Supporters of the bill, such as Republican sponsor Trent Franks of Arizona (the same guy who once said the “incidence of rape resulting in pregnancy is very low”), often refer to polls that illustrate the popularity of a federal 20-week abortion ban. Twelve states already have 20-week bans in place, and West Virginia introduced legislation Tuesday that mirrors H.R. 36. Still, the reality of public opinion is a bit more complicated.
It’s true that Americans tend to become less supportive of abortion the further along a woman is in her pregnancy, but according to a 2013 poll by Planned Parenthood, 66 percent of voters believe that abortion should be legal after 20 weeks if the mother faces long-lasting health problems as a result of the pregnancy. Additionally, 61 percent of voters support abortions after 20 weeks in all cases of rape and incest. (This bill requires that rape or incest must be reported to authorities in order to terminate the pregnancy.)

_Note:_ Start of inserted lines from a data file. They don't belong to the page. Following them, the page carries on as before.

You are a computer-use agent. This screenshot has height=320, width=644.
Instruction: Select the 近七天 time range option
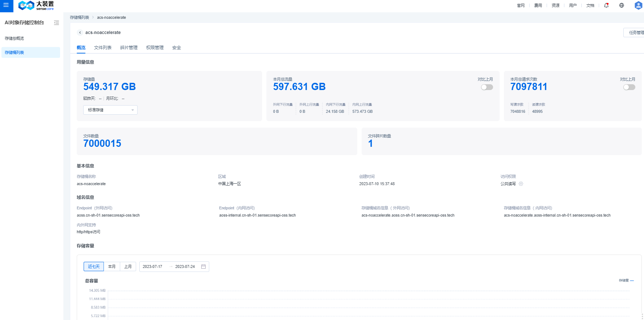pos(94,266)
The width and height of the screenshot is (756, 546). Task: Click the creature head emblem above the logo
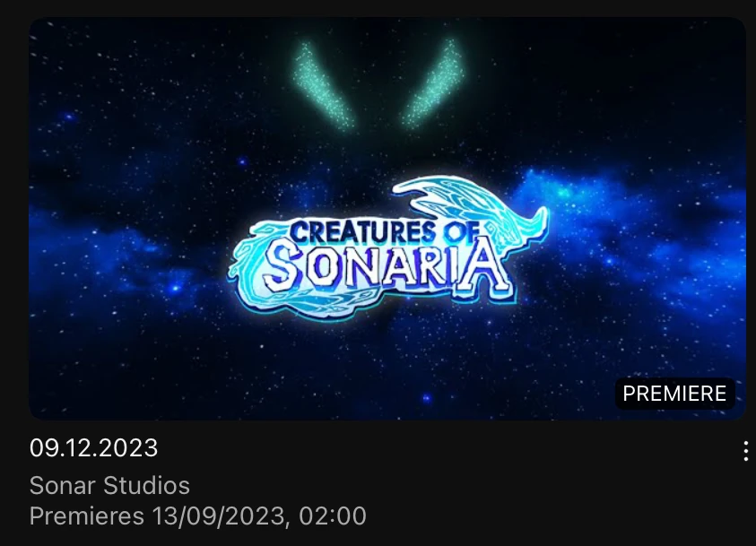coord(472,203)
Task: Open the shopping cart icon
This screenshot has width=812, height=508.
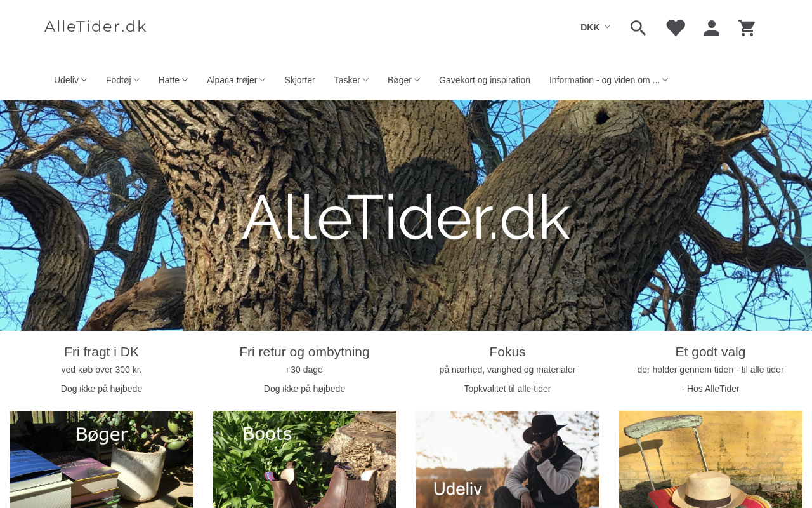Action: point(747,28)
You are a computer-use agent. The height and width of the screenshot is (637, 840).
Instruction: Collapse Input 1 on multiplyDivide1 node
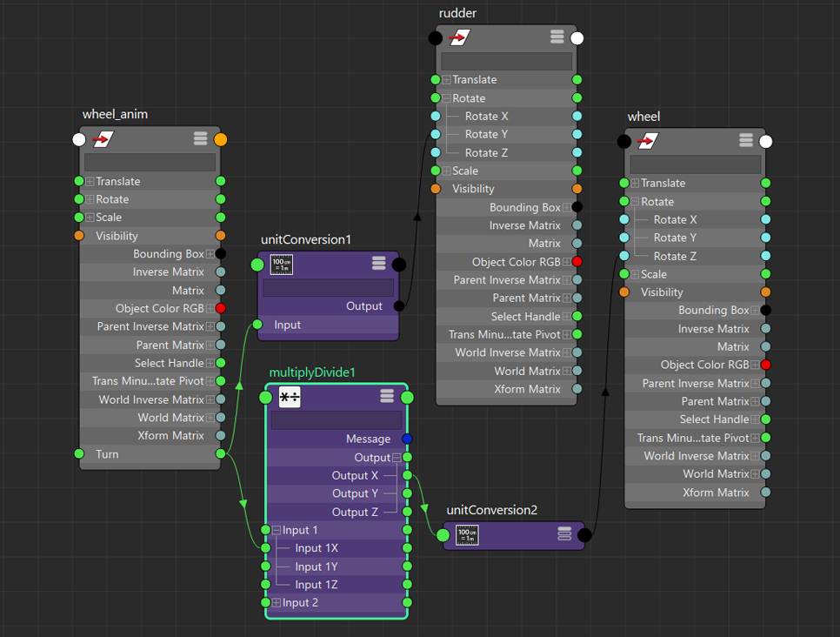tap(276, 530)
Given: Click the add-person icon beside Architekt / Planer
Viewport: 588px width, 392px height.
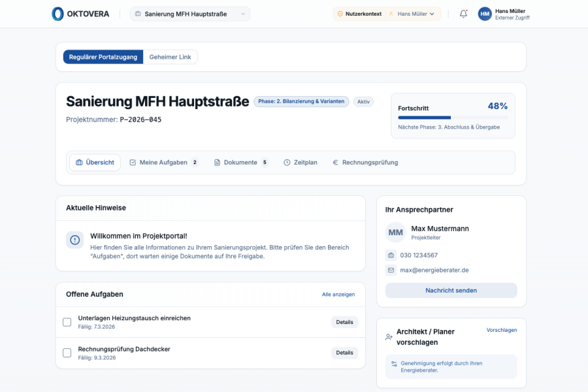Looking at the screenshot, I should [x=389, y=337].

Even this overtly pro-choice writer has felt somewhat unsettled by the idea of a woman choosing to have an abortion while over five months pregnant—especially after seeing a friend happily announce her first kick at just 21 weeks on Facebook. But after digging into pro-life claims that exist to support the ban, it seems proponents don’t want the facts to stand in the way of ideology:
Abortions at or after 20 weeks are rare.
According to the Guttmacher Institute, a nonprofit that works to advance reproductive health, only 1.5 percent of abortions occur at or past the 20-week point, which means this is a much smaller issue than pro-life politicians would have you think.
Laziness and procrastination are almost never reasons women seek abortions late in their pregnancies.
“There are a variety of reasons why women seek abortion at 20 weeks or later, and they are not all related to ‘waiting so long,’” Dr. Dan Grossman, vice president for research at Ibis Reproductive Health and a member of the American College of Obstetricians and Gynecologists, tells Vocativ. “Fetal malformations or genetic disorders are usually not diagnosed until the second trimester, and sometimes women don’t receive a definitive diagnosis that something is severely wrong with their baby until they are past 20 weeks.”
Grossman also cites the stigma surrounding sexual assault, life-altering events like the departure of a partner and irregular periods resulting in a late-recognized pregnancy as reasons women might also wait until the second trimester to terminate.
Women who do seek late-term abortions tend to be younger and poorer with limited access to reproductive care.
Another study by the Guttmacher Institute found that compared with women who obtain first-trimester abortions, women who obtain abortions after 20 weeks are more likely to be between the ages of 20 and 24, as well as unemployed and without private insurance. They are also far more likely to have to drive more than five hours to the nearest abortion clinic.
The barriers women face in obtaining abortions is often a major factor of why late-term abortions are even necessary.
“It’s important to note that all the restrictions on access to abortion care that we are seeing go into effect in many states makes it harder for women to obtain services at clinics, which may push women later into pregnancy,” Grossman says.
A 1987 Guttmacher study also found that 48 percent of women who obtained abortions after 20 weeks did so because they “found it hard to make arrangements for abortion.” Indeed, a 2013 study cited “access issues” among the top five reasons women seek the procedure so late in their pregnancies.